PostgreSQL Performance Tips
取自:
http://chery.axonpro.sk/pgsql/chapters/performance/index.html
PostgreSQL Performance Tips
POSTGRESQL is an object-relational database under active development on the Internet. You can learn more by visiting http://www.postgresql.org.
In an ideal world, users would never need to be concerned about performance. The system would tune itself. Unfortunately, we do not live in an ideal world. An untuned database can be thousands of times slower than a tuned one, so it pays to take steps to improve performance. This article shows you how to get the optimal performance from your database.
Indexes
When accessing a table, POSTGRESQL normally reads from the beginning of the table to the end, looking for relevant rows. With an index, it can quickly find specific values in the index, then go directly to matching rows. In this way, indexes allow fast retrieval of specific rows from a table.

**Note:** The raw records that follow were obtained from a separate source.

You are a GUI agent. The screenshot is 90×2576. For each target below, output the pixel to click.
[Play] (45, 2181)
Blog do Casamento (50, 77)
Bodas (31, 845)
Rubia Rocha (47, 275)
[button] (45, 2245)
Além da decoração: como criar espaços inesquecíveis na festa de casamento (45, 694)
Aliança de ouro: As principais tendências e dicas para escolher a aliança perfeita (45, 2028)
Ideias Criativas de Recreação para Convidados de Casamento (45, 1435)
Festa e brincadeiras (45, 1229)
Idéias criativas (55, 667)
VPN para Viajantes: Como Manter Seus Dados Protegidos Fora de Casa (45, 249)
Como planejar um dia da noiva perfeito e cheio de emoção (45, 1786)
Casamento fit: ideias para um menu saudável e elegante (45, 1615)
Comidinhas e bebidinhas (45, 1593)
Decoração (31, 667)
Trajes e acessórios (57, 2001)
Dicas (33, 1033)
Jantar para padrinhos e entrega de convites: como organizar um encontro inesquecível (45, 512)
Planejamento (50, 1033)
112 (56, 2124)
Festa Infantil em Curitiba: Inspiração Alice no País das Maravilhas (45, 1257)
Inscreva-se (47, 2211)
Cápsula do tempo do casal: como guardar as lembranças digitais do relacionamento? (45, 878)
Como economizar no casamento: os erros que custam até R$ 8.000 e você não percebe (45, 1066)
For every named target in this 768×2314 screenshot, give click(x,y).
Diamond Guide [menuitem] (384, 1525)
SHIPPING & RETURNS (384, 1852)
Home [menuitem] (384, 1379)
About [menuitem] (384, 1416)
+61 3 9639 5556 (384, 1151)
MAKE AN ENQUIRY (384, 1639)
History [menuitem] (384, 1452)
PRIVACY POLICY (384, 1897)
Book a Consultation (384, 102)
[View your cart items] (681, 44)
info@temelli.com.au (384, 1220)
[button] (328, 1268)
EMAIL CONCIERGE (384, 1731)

For example, consider the query SELECT * FROM customer WHERE col = 43. Without an index, POSTGRESQL must scan the entire table looking for rows where col equals 43. With an index on col, POSTGRESQL can go directly to rows where col equals 43, bypassing all other rows.
For a large table, it can take minutes to check every row. Using an index, finding a specific row takes fractions of a second.
Internally, POSTGRESQL stores data in operating system files. Each table has its own file, and data rows are stored one after another in the file. An index is a separate file that is sorted by one or more columns. It contains pointers into the table file, allowing rapid access to specific values in the table.
POSTGRESQL does not create indexes automatically. Instead, users should create them for columns frequently used in WHERE clauses.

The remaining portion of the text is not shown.